▶ [WHAT IS NEEDED]
Below are records; please set down exactly the lines from the first through the one containing "Task: Click the Nov".

[[ DATASET EXCERPTS, beginning ]]

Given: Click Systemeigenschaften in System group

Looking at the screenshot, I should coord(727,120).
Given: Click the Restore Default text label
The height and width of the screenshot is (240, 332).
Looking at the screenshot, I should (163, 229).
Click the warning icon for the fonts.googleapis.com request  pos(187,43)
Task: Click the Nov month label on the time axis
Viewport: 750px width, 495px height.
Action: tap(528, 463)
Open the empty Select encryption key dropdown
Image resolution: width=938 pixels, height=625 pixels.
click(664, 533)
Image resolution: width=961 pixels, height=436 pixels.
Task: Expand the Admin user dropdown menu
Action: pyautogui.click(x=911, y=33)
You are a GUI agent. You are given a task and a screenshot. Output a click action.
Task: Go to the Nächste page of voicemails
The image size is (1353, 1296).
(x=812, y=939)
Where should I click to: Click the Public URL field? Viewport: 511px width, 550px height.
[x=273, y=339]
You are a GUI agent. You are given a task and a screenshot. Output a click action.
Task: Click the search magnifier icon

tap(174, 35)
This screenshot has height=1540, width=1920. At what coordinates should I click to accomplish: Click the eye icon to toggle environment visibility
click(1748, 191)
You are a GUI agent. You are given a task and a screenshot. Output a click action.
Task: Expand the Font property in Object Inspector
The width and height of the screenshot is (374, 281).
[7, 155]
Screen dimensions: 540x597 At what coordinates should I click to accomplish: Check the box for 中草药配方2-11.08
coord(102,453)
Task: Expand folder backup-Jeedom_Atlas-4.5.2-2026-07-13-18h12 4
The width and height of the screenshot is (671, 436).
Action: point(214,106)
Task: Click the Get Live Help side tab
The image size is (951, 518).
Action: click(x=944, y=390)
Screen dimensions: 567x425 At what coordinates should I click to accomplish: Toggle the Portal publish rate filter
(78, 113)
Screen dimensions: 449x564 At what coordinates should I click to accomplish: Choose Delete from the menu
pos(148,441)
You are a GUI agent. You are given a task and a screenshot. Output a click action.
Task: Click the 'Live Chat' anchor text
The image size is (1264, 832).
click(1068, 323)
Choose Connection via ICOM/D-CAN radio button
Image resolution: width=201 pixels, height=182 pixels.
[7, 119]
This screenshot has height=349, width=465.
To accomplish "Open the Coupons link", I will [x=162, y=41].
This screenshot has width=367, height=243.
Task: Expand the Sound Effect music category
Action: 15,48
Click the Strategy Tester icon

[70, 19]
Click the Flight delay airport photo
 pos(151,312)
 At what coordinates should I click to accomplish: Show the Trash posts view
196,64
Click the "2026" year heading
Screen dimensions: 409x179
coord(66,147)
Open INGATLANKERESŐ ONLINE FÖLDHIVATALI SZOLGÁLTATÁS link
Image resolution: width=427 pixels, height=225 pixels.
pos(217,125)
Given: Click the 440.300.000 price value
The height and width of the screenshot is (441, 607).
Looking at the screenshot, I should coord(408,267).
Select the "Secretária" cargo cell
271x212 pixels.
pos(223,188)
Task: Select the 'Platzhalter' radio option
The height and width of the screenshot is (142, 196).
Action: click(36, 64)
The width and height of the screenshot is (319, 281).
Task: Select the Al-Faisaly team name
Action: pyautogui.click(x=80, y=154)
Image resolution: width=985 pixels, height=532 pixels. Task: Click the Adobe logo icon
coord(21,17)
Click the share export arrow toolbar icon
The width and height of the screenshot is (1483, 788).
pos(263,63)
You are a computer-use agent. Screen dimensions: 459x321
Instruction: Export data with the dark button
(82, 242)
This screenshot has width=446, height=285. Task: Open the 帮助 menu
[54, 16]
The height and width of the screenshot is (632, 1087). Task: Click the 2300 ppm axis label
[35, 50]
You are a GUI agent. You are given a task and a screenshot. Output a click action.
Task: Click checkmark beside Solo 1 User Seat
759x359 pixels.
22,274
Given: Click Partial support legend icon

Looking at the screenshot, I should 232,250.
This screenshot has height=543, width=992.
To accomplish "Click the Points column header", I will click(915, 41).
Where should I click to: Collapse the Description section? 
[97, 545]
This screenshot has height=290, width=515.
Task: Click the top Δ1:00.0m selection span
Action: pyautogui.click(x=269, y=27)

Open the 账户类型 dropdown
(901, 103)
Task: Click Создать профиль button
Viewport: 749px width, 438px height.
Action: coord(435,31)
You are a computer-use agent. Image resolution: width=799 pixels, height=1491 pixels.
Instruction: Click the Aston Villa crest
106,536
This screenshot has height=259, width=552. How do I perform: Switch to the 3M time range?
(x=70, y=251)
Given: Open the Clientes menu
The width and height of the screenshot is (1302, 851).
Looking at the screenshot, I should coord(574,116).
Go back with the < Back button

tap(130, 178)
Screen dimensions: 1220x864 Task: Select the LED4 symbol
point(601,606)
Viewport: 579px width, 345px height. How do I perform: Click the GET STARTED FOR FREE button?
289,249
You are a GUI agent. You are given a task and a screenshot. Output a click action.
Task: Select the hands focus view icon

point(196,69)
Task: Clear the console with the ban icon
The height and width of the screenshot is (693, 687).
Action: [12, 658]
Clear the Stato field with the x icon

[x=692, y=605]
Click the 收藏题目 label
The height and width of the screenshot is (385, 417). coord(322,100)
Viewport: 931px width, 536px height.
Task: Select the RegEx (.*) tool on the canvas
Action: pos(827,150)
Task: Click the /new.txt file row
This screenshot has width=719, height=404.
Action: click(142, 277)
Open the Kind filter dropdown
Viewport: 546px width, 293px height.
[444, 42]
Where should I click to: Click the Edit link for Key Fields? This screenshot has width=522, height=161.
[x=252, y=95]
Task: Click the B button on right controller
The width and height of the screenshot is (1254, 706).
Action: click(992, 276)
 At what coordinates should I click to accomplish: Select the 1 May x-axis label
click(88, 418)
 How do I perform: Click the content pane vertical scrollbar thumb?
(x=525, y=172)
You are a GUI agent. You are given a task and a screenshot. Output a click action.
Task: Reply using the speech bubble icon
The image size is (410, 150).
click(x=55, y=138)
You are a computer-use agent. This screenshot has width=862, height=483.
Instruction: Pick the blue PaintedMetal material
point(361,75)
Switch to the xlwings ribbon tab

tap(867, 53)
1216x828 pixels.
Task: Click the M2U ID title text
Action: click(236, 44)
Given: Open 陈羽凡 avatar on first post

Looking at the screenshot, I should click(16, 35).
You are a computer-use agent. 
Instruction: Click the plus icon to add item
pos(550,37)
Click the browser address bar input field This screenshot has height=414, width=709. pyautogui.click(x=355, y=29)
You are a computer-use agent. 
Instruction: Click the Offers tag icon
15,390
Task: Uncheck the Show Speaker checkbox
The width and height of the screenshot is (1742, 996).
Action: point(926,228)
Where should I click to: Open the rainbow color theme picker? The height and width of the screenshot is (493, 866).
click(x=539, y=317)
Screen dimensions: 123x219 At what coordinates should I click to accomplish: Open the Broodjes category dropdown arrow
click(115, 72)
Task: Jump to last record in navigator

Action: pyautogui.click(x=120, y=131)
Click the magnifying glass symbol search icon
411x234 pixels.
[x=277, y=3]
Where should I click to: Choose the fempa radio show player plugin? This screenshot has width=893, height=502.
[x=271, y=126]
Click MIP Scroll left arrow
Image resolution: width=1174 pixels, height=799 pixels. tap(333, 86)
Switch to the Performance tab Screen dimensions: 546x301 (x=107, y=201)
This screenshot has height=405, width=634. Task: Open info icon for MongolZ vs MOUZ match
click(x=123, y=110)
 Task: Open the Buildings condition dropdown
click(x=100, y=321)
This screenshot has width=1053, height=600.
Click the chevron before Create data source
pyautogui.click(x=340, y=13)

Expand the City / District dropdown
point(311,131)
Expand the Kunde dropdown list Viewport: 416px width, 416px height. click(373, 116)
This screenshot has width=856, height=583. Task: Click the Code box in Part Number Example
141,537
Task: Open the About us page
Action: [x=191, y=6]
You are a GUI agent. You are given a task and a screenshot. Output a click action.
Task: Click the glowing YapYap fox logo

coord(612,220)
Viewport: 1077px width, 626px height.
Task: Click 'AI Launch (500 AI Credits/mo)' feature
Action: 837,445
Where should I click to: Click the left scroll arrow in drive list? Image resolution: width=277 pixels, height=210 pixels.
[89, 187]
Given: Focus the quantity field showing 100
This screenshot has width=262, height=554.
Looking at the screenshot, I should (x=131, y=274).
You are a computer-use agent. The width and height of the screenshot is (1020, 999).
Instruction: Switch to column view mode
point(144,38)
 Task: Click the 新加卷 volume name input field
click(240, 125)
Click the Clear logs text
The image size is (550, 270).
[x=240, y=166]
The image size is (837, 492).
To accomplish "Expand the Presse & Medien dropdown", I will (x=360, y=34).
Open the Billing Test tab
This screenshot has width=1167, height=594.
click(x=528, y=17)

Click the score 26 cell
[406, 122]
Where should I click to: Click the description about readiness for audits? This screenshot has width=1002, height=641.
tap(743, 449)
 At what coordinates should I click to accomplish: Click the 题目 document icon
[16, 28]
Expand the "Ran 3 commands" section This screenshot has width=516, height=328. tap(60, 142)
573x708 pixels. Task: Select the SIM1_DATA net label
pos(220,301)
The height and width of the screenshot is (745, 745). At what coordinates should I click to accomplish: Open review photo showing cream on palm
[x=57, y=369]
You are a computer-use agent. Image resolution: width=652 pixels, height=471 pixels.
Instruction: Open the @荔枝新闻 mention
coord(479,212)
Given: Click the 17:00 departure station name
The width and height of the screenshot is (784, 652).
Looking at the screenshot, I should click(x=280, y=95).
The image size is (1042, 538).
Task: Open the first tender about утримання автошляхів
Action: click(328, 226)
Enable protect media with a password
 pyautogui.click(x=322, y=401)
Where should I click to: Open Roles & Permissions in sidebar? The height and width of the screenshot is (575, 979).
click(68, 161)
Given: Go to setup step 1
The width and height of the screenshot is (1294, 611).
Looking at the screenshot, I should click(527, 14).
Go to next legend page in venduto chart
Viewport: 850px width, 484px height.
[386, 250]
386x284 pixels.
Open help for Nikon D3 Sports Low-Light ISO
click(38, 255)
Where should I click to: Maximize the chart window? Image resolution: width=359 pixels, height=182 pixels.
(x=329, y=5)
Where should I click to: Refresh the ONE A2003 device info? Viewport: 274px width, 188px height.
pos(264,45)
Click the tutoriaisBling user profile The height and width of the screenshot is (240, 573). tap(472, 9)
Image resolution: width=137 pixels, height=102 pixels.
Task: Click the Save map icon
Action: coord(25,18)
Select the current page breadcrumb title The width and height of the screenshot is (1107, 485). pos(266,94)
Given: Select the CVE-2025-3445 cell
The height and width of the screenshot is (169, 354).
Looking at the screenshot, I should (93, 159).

[[ DATASET EXCERPTS, end ]]

▶ [SOLUTION]
Given: Click Systemeigenschaften in System group

Looking at the screenshot, I should coord(727,120).
Given: Click the Restore Default text label
The height and width of the screenshot is (240, 332).
Looking at the screenshot, I should (163, 229).
Click the warning icon for the fonts.googleapis.com request  pos(187,43)
Task: Click the Nov month label on the time axis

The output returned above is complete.